**Your assignment**
Below are some records; reproduce every one of them exactly.

◇ ◇ ◇ ◇ ◇ ◇ ◇

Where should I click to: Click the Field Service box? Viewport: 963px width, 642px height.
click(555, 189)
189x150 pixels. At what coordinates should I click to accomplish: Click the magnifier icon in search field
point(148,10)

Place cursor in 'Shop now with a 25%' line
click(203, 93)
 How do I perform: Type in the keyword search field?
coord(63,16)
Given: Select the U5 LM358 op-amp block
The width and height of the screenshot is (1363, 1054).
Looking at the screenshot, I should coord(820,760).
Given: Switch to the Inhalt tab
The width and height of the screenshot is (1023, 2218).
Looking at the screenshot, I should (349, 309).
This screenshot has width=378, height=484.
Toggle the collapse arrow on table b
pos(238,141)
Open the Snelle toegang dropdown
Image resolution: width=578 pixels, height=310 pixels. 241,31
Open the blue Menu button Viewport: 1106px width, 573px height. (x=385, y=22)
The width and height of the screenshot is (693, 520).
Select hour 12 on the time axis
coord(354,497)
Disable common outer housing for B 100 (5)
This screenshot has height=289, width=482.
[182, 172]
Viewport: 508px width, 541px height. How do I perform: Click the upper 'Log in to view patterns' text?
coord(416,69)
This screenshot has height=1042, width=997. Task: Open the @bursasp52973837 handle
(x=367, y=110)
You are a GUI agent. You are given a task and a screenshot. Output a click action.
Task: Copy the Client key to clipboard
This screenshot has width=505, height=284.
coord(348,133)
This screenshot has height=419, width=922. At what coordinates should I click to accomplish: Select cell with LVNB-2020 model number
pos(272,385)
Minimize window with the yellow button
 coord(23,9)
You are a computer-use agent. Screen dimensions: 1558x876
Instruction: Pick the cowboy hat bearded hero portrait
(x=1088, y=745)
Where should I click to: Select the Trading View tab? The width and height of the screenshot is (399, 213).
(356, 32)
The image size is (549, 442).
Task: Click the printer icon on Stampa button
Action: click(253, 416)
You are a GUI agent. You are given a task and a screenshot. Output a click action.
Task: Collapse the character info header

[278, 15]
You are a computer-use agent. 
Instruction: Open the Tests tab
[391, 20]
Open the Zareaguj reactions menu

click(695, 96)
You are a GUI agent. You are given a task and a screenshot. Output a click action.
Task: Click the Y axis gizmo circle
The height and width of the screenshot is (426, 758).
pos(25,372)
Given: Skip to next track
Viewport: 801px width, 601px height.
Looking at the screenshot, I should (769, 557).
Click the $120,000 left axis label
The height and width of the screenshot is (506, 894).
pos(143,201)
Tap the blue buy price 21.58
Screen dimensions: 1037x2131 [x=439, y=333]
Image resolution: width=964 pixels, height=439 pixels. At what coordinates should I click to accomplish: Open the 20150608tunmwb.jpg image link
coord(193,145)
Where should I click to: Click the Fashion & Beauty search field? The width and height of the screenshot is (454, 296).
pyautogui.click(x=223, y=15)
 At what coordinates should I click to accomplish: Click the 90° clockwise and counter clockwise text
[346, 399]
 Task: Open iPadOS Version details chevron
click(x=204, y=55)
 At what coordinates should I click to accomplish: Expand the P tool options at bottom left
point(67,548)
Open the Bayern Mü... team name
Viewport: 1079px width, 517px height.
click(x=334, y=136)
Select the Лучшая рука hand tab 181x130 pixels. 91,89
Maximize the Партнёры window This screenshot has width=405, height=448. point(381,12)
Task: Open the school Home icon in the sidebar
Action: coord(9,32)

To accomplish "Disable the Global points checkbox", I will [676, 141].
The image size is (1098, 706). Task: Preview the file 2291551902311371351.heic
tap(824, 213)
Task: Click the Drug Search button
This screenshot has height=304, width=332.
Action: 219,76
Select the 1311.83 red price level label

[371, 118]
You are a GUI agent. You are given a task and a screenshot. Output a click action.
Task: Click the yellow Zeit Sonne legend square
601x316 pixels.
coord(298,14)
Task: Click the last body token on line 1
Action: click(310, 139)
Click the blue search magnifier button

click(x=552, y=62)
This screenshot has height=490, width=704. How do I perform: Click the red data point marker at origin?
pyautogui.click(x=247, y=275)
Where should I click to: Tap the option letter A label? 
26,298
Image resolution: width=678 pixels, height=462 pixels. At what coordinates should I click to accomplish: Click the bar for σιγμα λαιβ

◇ ◇ ◇ ◇ ◇ ◇ ◇

**Task solution**
Where should I click to: Click the Field Service box? Viewport: 963px width, 642px height.
click(555, 189)
189x150 pixels. At what coordinates should I click to accomplish: Click the magnifier icon in search field
point(148,10)

Place cursor in 'Shop now with a 25%' line
click(203, 93)
 How do I perform: Type in the keyword search field?
coord(63,16)
Given: Select the U5 LM358 op-amp block
The width and height of the screenshot is (1363, 1054).
Looking at the screenshot, I should coord(820,760).
Given: Switch to the Inhalt tab
The width and height of the screenshot is (1023, 2218).
Looking at the screenshot, I should (349, 309).
This screenshot has width=378, height=484.
Toggle the collapse arrow on table b
pos(238,141)
Open the Snelle toegang dropdown
Image resolution: width=578 pixels, height=310 pixels. 241,31
Open the blue Menu button Viewport: 1106px width, 573px height. (x=385, y=22)
The width and height of the screenshot is (693, 520).
Select hour 12 on the time axis
coord(354,497)
Disable common outer housing for B 100 (5)
This screenshot has height=289, width=482.
[182, 172]
Viewport: 508px width, 541px height. How do I perform: Click the upper 'Log in to view patterns' text?
coord(416,69)
This screenshot has height=1042, width=997. Task: Open the @bursasp52973837 handle
(x=367, y=110)
You are a GUI agent. You are given a task and a screenshot. Output a click action.
Task: Copy the Client key to clipboard
This screenshot has width=505, height=284.
coord(348,133)
This screenshot has height=419, width=922. At what coordinates should I click to accomplish: Select cell with LVNB-2020 model number
pos(272,385)
Minimize window with the yellow button
 coord(23,9)
You are a computer-use agent. Screen dimensions: 1558x876
Instruction: Pick the cowboy hat bearded hero portrait
(x=1088, y=745)
Where should I click to: Select the Trading View tab? The width and height of the screenshot is (399, 213).
(356, 32)
The image size is (549, 442).
Task: Click the printer icon on Stampa button
Action: click(253, 416)
You are a GUI agent. You are given a task and a screenshot. Output a click action.
Task: Collapse the character info header

[278, 15]
You are a computer-use agent. 
Instruction: Open the Tests tab
[391, 20]
Open the Zareaguj reactions menu

click(695, 96)
You are a GUI agent. You are given a task and a screenshot. Output a click action.
Task: Click the Y axis gizmo circle
The height and width of the screenshot is (426, 758).
pos(25,372)
Given: Skip to next track
Viewport: 801px width, 601px height.
Looking at the screenshot, I should (769, 557).
Click the $120,000 left axis label
The height and width of the screenshot is (506, 894).
pos(143,201)
Tap the blue buy price 21.58
Screen dimensions: 1037x2131 [x=439, y=333]
Image resolution: width=964 pixels, height=439 pixels. At what coordinates should I click to accomplish: Open the 20150608tunmwb.jpg image link
coord(193,145)
Where should I click to: Click the Fashion & Beauty search field? The width and height of the screenshot is (454, 296).
pyautogui.click(x=223, y=15)
 At what coordinates should I click to accomplish: Click the 90° clockwise and counter clockwise text
[346, 399]
 Task: Open iPadOS Version details chevron
click(x=204, y=55)
 At what coordinates should I click to accomplish: Expand the P tool options at bottom left
point(67,548)
Open the Bayern Mü... team name
Viewport: 1079px width, 517px height.
click(x=334, y=136)
Select the Лучшая рука hand tab 181x130 pixels. 91,89
Maximize the Партнёры window This screenshot has width=405, height=448. point(381,12)
Task: Open the school Home icon in the sidebar
Action: coord(9,32)

To accomplish "Disable the Global points checkbox", I will [676, 141].
The image size is (1098, 706). Task: Preview the file 2291551902311371351.heic
tap(824, 213)
Task: Click the Drug Search button
This screenshot has height=304, width=332.
Action: 219,76
Select the 1311.83 red price level label

[371, 118]
You are a GUI agent. You are given a task and a screenshot. Output a click action.
Task: Click the yellow Zeit Sonne legend square
601x316 pixels.
coord(298,14)
Task: Click the last body token on line 1
Action: click(310, 139)
Click the blue search magnifier button

click(x=552, y=62)
This screenshot has height=490, width=704. How do I perform: Click the red data point marker at origin?
pyautogui.click(x=247, y=275)
Where should I click to: Tap the option letter A label? 
26,298
Image resolution: width=678 pixels, height=462 pixels. At what coordinates should I click to accomplish: Click the bar for σιγμα λαιβ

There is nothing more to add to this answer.